Just out of curiosity, how exactly would philosophy develop in Classical Antiquity if Christianity never came about? For our purposes, let's say Jesus was never born and no equivalent off-shot movement arises that gains the same traction in Judaism.

From my understanding, there was a degree of mutual influence between early Christianity and schools such as (Middle) Platonism (eventually leading to Plotinus and (Neo) Platonism). What concepts would either not arise at all or be very different? Would more Materialist schools such as Stoicism and Epicureanism remain dominant, especially among the Empire's intellectual elite?
 

Maoistic

Banned
Stoicism wasn't materialist in our modern conception. It believes in the soul and in a special abode of Zeus to which the soul goes after death. It's just that Stoics believed that they were material as well, in opposition to the Platonists who believed the soul and the gods were of an immaterial substance. Epicureanism also believed in gods, Lucretius even saying the world was created by the goddess Venus, so it isn't exactly immaterial either.
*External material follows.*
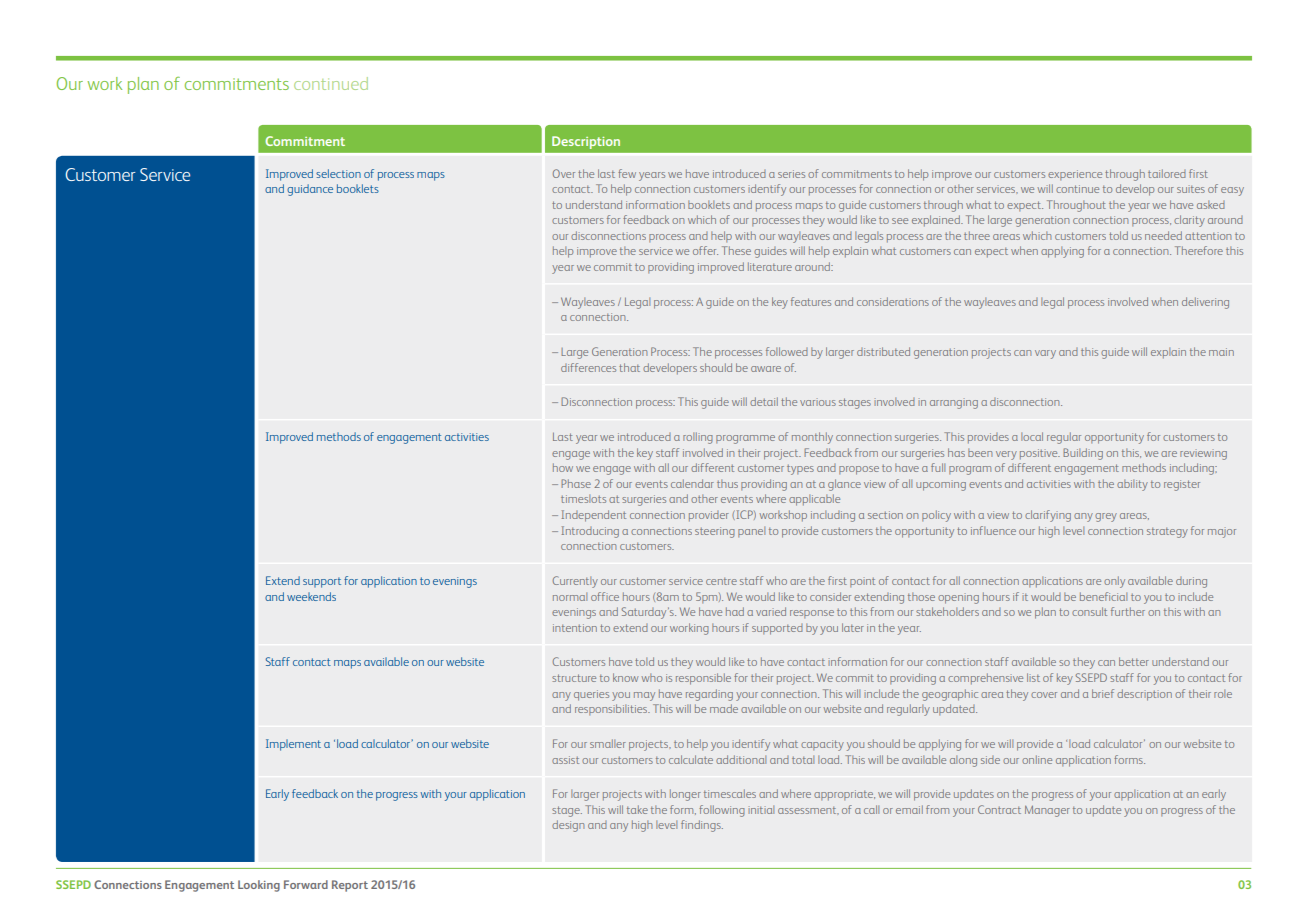  What do you see at coordinates (1045, 354) in the screenshot?
I see `vary` at bounding box center [1045, 354].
If Christianity doesn't exist, Platonism becomes the dominant synthesiser of Greek philosophy as it happened in history. So basically Greek philosophy becomes akin to Christian scholastics.
 
Platonism isn't an organized school of thought or religion. Christianity drew heavily from it, as all the other Gnostic faiths. Its important to say that historians can only speculate about the rise of Christianity in the Roman World, there's no definite answer here, however, it's quite clear that most Gnostic beliefs and Christianity a similar philosophical base. That being said, any form of Gnosticism is the best answer to the op. One interesting choice would be Manicheism, as it would culturally unite the Persian and Roman worlds.